----- Records supplied

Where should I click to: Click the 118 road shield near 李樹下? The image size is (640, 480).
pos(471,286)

----------
----- Records supplied

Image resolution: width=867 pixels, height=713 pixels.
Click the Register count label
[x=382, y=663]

----------
----- Records supplied

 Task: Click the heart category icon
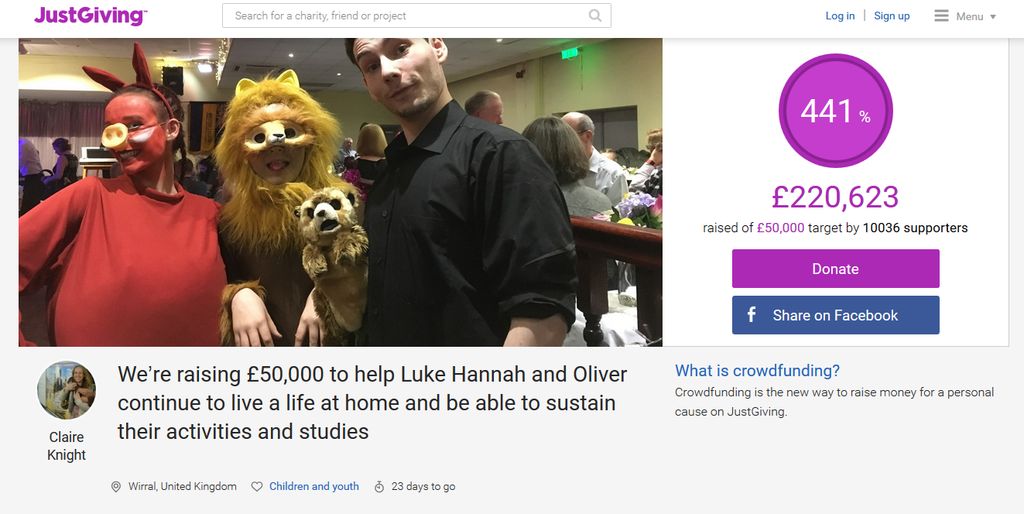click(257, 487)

----------

*Exercise instructions*.
Please output the records again without any change, starting with the line that contains "Image resolution: width=867" and going on through the line that contains "[x=382, y=663]", both of those lines included.

*Response*.
Image resolution: width=867 pixels, height=713 pixels.
Click the Register count label
[x=382, y=663]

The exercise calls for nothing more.